Soon everything was ready, and detailed plans had been drawn up. Alas, Padaiga was sacked after less than two years in power, on basis of a ridiculous pretext, and succeeded by a former Soviet-style hospital director who changed the allocations and instead carried out reconstructions of buildings and bought a lot of often totally unnecessary equipment. Money that was supposed to go into consumer-oriented modern mental health care went into maintaining old Soviet-style services, and probably into something else as well. We all know why authorities love buildings and equipment, no need to go into further detail.
For Ukraine, the Lithuanian experience should be an important lesson. If all goes well, the country will finally embark on a health reform program, catching up with the rest of the world and trying to fill the gap of many decades with international health care standards. Many health care managers and civil servants will oppose the reforms, because it upsets their lives, positions and in particular their way of making money. Yet some will be more clever and go along, understanding that it is better to join the movement when it becomes hopeless to resist. Yet I can assure you, the push will be for buildings and equipment, rather than health care services that serve the clients, that are community-based, that focus on keeping people in society, rather than ostracizing them and marking them for life.

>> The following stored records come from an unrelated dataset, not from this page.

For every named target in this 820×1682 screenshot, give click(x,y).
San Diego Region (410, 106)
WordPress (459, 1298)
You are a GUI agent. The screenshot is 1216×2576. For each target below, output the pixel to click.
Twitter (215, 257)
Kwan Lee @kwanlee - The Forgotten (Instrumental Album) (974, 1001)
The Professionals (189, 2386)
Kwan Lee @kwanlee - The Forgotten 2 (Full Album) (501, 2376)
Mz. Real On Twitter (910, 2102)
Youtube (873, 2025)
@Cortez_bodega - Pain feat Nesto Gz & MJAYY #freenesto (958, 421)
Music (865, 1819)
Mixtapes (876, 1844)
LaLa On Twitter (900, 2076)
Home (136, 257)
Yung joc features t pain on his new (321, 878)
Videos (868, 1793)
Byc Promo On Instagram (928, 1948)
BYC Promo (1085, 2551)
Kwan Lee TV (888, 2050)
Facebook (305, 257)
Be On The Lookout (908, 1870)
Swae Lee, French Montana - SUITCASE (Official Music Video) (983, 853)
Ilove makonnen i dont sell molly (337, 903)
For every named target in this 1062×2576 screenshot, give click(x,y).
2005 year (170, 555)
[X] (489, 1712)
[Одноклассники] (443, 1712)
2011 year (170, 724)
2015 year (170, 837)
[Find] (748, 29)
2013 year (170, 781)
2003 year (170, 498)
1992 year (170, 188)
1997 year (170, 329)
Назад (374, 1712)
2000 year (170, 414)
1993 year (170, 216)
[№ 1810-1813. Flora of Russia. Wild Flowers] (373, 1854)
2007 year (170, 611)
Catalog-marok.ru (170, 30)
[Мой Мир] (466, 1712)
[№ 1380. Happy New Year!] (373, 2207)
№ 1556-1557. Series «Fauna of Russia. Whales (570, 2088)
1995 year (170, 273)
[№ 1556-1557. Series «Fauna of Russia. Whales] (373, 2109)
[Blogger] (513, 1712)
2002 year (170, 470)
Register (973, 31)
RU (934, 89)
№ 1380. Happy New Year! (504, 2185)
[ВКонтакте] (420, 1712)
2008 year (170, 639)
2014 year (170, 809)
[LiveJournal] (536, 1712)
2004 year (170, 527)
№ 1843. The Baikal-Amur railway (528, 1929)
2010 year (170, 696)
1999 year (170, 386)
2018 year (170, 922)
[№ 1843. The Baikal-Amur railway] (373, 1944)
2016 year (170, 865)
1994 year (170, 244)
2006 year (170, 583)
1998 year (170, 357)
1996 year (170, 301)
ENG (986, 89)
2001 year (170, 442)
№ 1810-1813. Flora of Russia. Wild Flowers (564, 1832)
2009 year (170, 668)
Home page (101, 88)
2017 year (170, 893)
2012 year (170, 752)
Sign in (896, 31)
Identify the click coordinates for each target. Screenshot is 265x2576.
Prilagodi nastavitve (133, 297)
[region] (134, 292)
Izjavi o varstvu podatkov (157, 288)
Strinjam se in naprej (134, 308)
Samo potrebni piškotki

It is time to end these Potemkin Villages of reconstructed buildings with nice equipment and no trained staff. It is time to focus on real reforms, where the patient is central and everything is focused on helping persons to return to normal life. It is time professionals are empowered and adequately trained and paid for work on which lives depend – your lives, as well as mine.
True, changing attitudes and systems will not bring Leonidas back. Alas, he died because of a typical aspect of post-Sovietism, about we so often talked and debated. However, if his case can be a lesson, and a trigger to do different, to do better, then his death will at least serve a purpose and maybe save the lives of others in the end.